In terms of story, Brian works better. Its story has far more structure to it, and the plot is more conflict driven, with a narrative that would work well even if it was not a comedy piece. The pace is actually a little slow, but it’s still a very interesting story on the whole. The main character, Brian, has much more reality than King Arthur, making for more investment in a relatable character. This also lends itself to a great comedic situation as Brian is a voice of reason in a world of lunatics, and no one really listens to him. Also, the supporting characters are fun, will-written, and performed excellently, but this film is still not as fun or funny as I had hoped.

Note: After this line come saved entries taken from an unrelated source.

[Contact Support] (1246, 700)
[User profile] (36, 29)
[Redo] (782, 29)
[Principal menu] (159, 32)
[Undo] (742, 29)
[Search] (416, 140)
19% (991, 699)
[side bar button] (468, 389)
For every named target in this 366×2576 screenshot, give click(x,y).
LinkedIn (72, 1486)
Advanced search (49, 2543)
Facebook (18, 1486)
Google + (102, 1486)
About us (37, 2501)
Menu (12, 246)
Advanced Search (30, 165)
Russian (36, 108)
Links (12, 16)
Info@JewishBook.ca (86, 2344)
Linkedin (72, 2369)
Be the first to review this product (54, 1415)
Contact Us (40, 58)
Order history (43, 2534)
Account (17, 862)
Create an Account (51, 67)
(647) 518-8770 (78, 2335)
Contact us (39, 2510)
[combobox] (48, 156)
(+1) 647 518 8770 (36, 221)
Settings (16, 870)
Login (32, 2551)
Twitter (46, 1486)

There was little to make me fall out of my chair laughing, but most of the movie did manage to put a smile on my face or get a chuckle out of me. Part of the problem was the culture-specific jokes throughout, such as the parody of the British political activist groups at the time, and the jokes based on the Pythoners’ mutual experience with learning Latin in school – something that is not as common in the US. In a way, the film is more of a tragicomedy than a comedy, largely because the audience cares a bit too much for Brian to be okay with his suffering (or at least I did). I tend to be very empathetic concerning movie characters I like, so I was legitimately happy when Brian was happy, but in turn, some of what he dealt with was hard to watch. Particularly the stupid people who didn’t really listen to him no matter how well he communicated – I knew I was supposed to laugh, and I suppose I did some, but I couldn’t help but empathize with his misery too much.

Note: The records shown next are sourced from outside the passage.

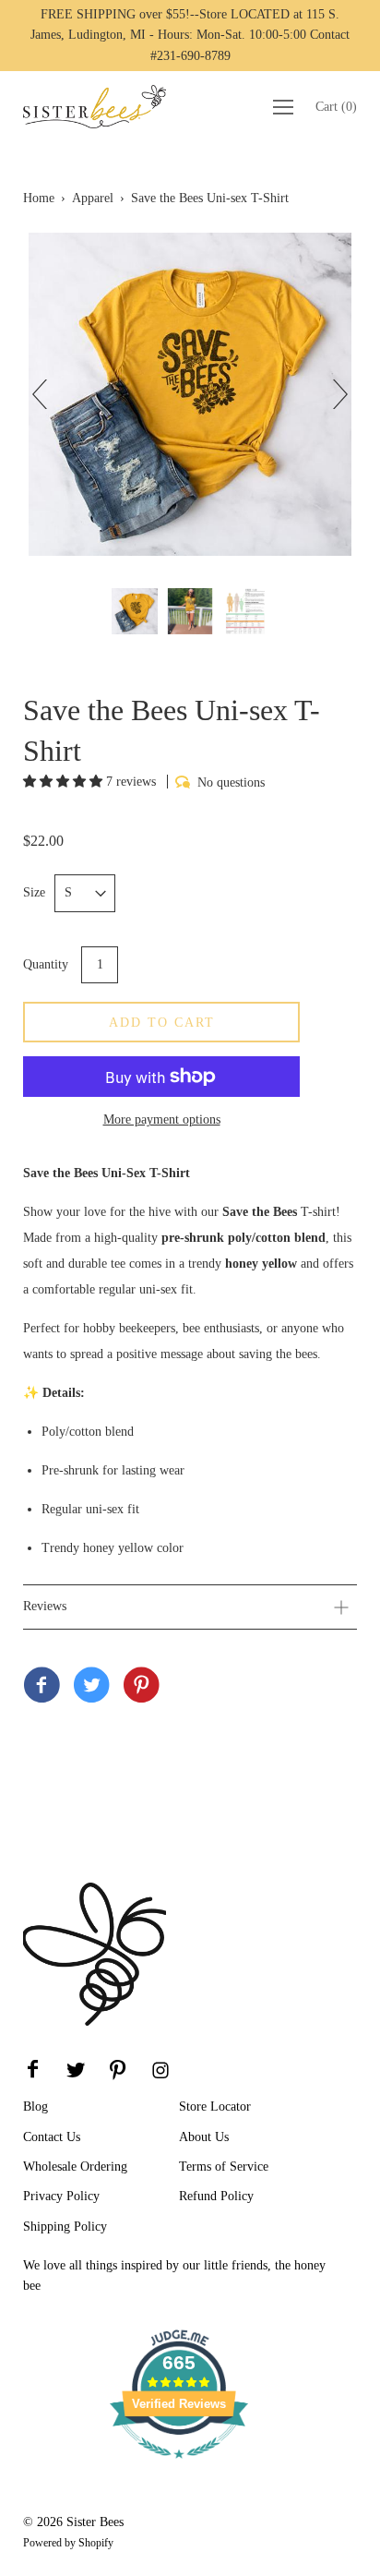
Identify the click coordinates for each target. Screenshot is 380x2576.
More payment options (161, 1119)
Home (38, 198)
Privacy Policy (61, 2196)
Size (34, 892)
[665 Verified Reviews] (178, 2468)
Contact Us (51, 2137)
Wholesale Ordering (75, 2166)
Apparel (92, 198)
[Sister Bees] (41, 1687)
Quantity (45, 964)
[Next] (333, 394)
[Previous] (47, 394)
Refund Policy (216, 2196)
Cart (336, 107)
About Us (204, 2137)
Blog (35, 2106)
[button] (64, 781)
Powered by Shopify (68, 2542)
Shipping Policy (65, 2226)
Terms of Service (223, 2166)
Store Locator (215, 2106)
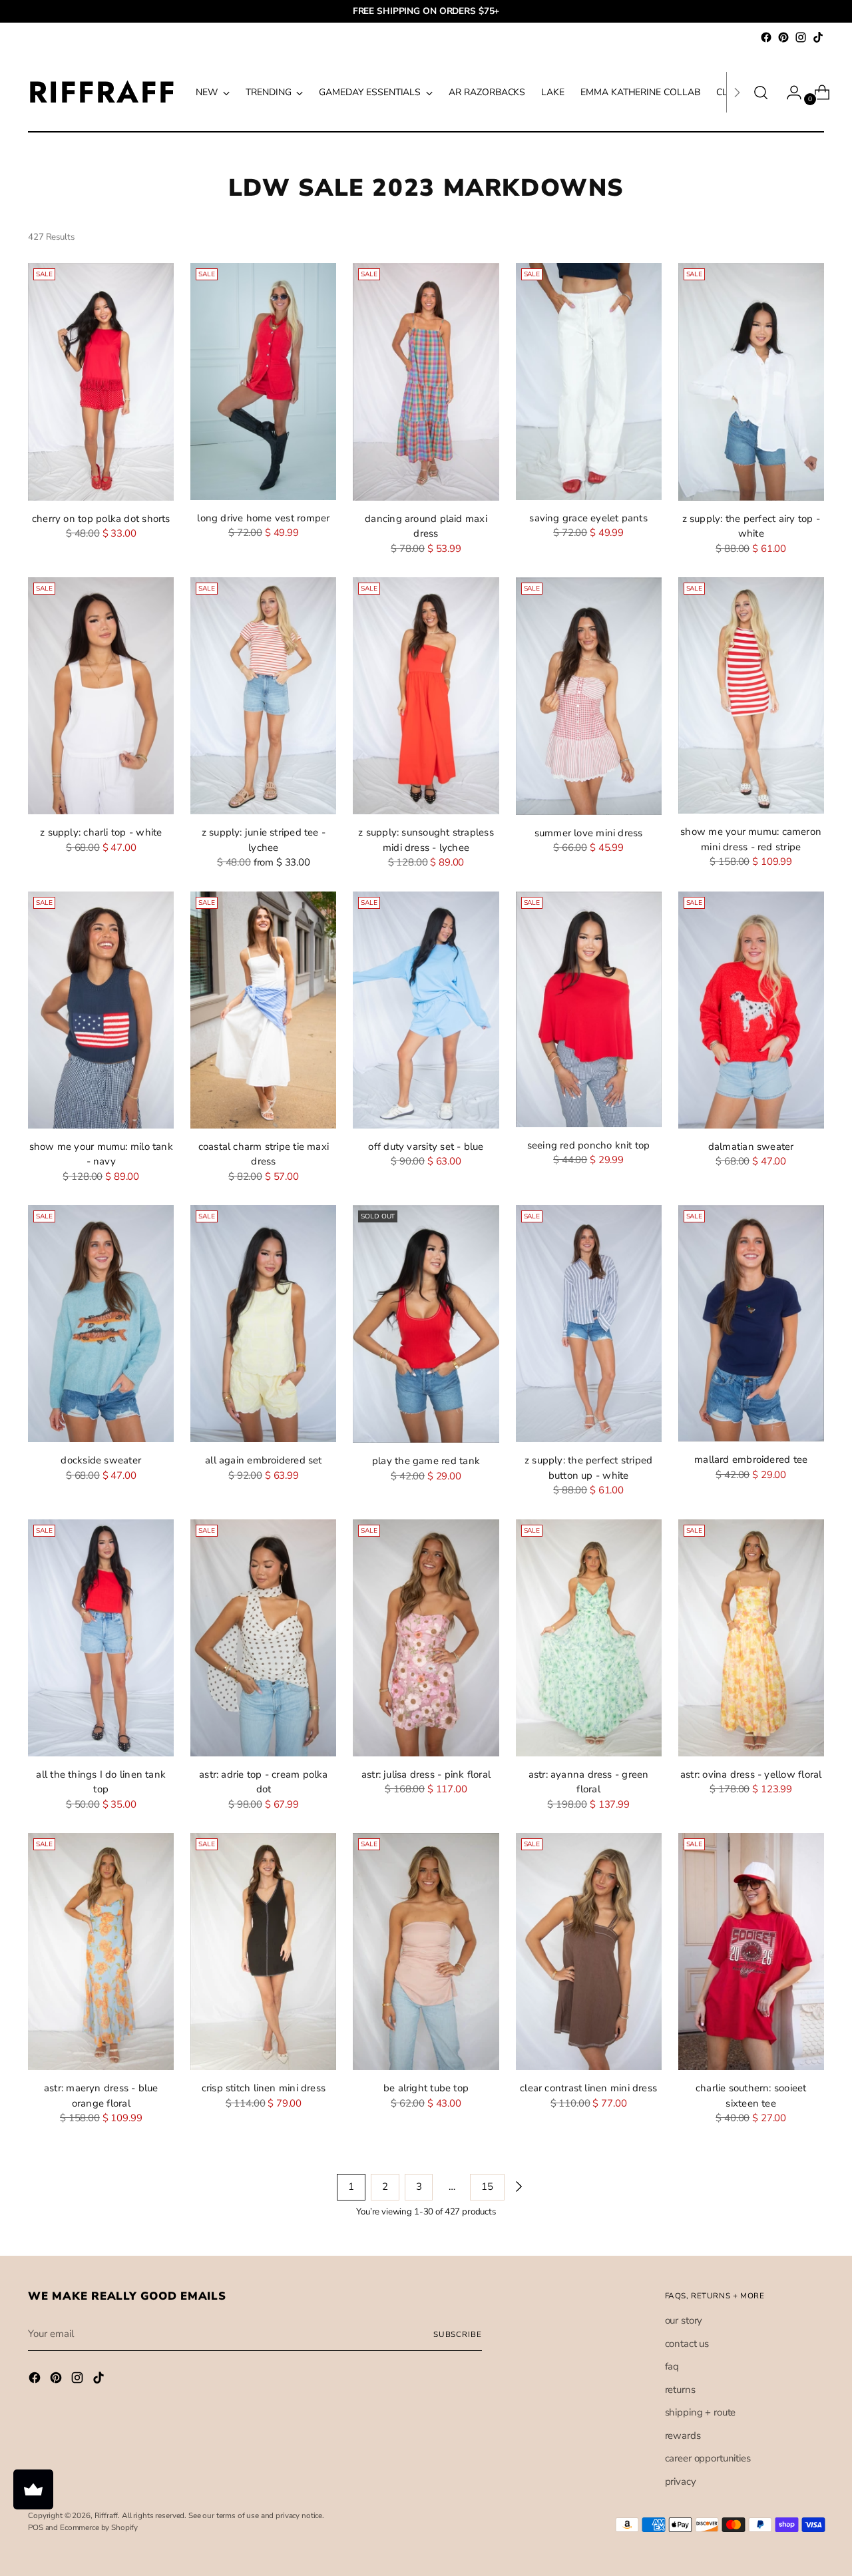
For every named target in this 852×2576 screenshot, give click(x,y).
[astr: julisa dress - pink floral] (426, 1637)
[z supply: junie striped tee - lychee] (263, 695)
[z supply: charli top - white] (101, 695)
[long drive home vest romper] (263, 381)
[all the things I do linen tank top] (101, 1637)
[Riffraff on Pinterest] (783, 37)
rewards (683, 2435)
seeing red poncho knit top (588, 1145)
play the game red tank (426, 1460)
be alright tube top (426, 2088)
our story (684, 2320)
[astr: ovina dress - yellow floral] (751, 1637)
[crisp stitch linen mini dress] (263, 1951)
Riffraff (106, 2515)
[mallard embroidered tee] (751, 1323)
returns (680, 2389)
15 (487, 2186)
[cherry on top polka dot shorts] (101, 382)
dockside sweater (101, 1460)
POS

Comedy is a tricky thing since it requires keeping people interested in what the characters endure without letting them get too invested. So, in the end, I do not find Life of Brian to be their funniest film. I do, however, think it’s Monty Python’s most important film. I cannot help but respect this movie immensely for making a piece that helps us see why we must be critical thinkers, while making us smile at giggle at the same time. This film serves as a perfect example of how to make a message movie: its focus is on a strong character in an interesting situation; it makes it clear that this is not our world, but rather an absurd variation on our world; it is not at all preachy, but instead puts fun first; the audience is left smiling, but still thinking about the nature of humanity.
For this reason, I highly recommend the film to everyone, because in a way, it may be Monty Python’s finest achievement. (Not to mention, “Bright Side” is pretty great.)